Почему он заранее отвел мне роль палача? И что мне было ответить? Мой муж… Любила ли я его? Любила ли я его сильно? Так себе? Что я должна была ответить, чтобы не солгать? Учитывая, что я была зла на Алана. И где та правда, которая удовлетворила бы не только меня, но и Алана?

Вот оно, самое худшее, когда люди расходятся: они не просто расстаются, но расстаются по совершенно различным причинам. После стольких лет счастья и близости, когда уже кажется, что жизнь невозможна друг без друга, вдруг оказываешься в пустыне в поисках тропинок, которые никогда не пересекутся.

— Уже поздно, — сказала я. — Мне пора идти.

И вот тогда Юлиус А. Крам торжественным и полным удовлетворения голосом описал прелести чайного салона Салина, а затем пригласил меня туда послезавтра в пять часов. Конечно, если я считаю это место слишком старомодным… Я лишь удивленно кивнула в ответ и направилась к Алану. Мы погрузились с ним в ночь, полную ссор, упреков и слез, теперь уж наверняка последних, а у меня в голове все звучали слова Юлиуса: «Там лучшие в Париже профитроли».

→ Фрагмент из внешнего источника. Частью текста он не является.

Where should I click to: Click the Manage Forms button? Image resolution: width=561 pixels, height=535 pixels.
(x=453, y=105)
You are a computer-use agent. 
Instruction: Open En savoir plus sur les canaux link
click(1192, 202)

Такой была моя первая встреча с Юлиусом А. Крамом.

2

— Ромовую бабу, — сказала я.

Я сидела в уголке диванчика в Салине и пыталась перевести дух. Я не опоздала ни на секунду и пребывала в полном отчаянии. И мне нужна была не ромовая баба, а самый настоящий ром, из тех, что дают перед смертью приговоренным к казни. Два дня и две ночи меня расстреливали из мушкетов любви, ревности и безысходности. Алан направил на меня все орудия, которые имелись в его арсенале, и расстреливал цель в упор. Два дня и две ночи он не выпускал меня из квартиры, и я лишь чудом вспомнила о свидании с Юлиусом А. Крамом в чайном салоне.

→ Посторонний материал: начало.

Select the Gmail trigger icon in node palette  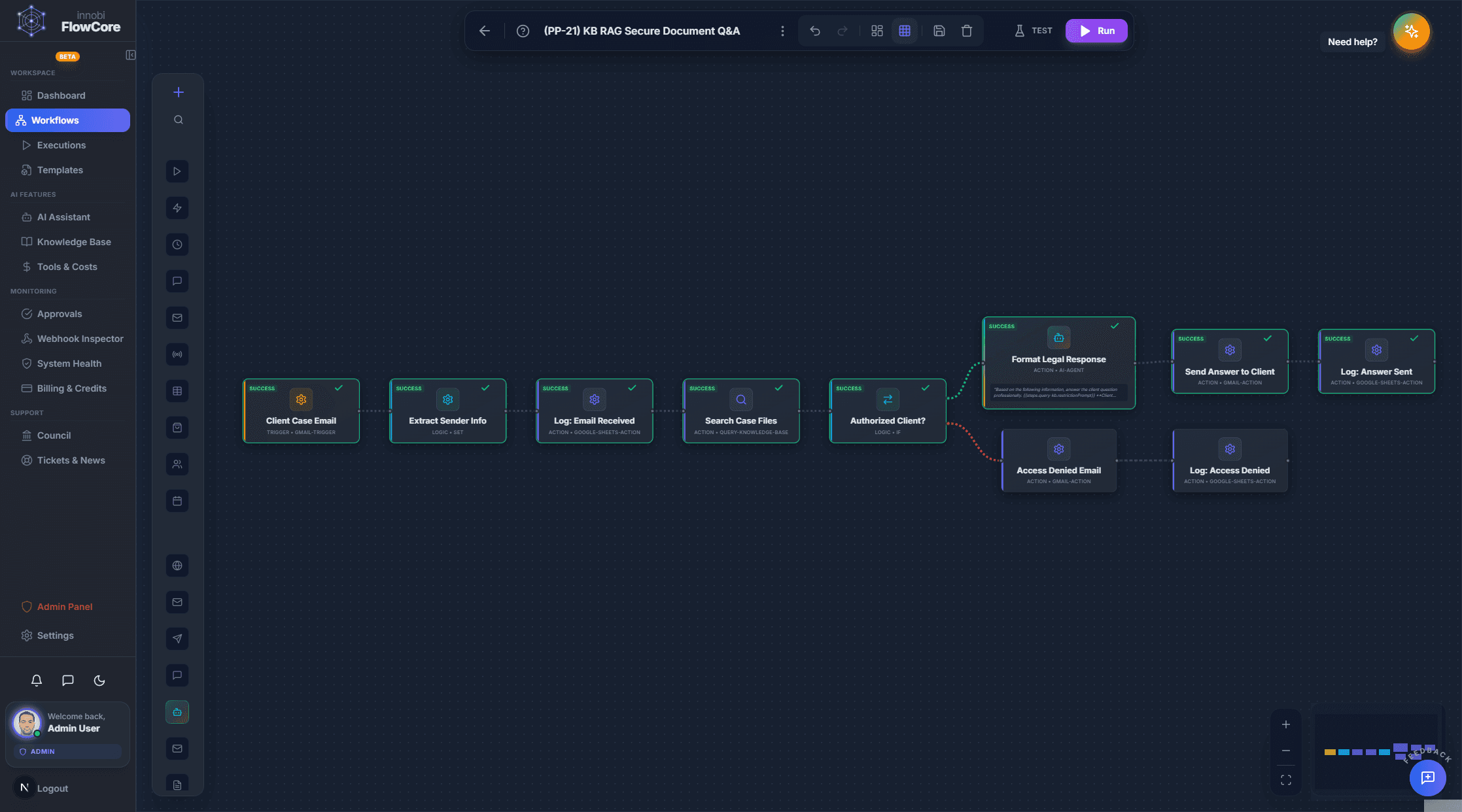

Любое другое свидание, с другом или просто близким человеком, подтолкнуло бы меня к словоизлияниям, а мне этого не хотелось. Я терпеть не могла откровенностей, в которых женщины моего поколения так часто находят удовольствие. Я никогда не могла толком объяснить свое состояние и всегда боялась, что чувство вины возобладает над всеми остальными. Да к тому же я знала, что есть лишь два решения этой проблемы: первая — продолжать терпеть Алана, совместную жизнь, и второе — уйти, скрыться, убежать. Иногда я, сама не зная, как поступить, вспоминала его таким, каким любила, и тогда я изменяла самой себе, отказываясь от единственно правильного решения. А в этом салоне, посреди щебета голодной молодежи и шепота пожилых дам, я чувствовала себя хорошо. Словно в убежище, под охраной поколения, выросшего на английских пудингах и мощных французских эклерах, под присмотром черных монашек, не знавших ничего ни обо мне, ни о чем-либо вообще. Вкус к жизни, желание улыбаться медленно возвращались ко мне. Я смотрела на Юлиуса А. Крама. Таким я его еще не видела. Выглядел он очень благопристойно. Выражение его слегка помятого лица можно было назвать даже нежным. За два прошедших дня щетина лишь местами покрыла его скулы и подбородок. И глядя на эту чисто юношескую поросль, я позабыла о его дикой энергии и грубой силе, позволившим ему стать тем, кем он был: великим и могущественным Юлиусом А. Крамом. Вместо промышленного магната я видела перед собой пожилого ребенка. Впечатления часто обманывали меня, но почти всегда, яркие и образные, они поглощали меня полностью, и, несмотря ни на что, я была рада им.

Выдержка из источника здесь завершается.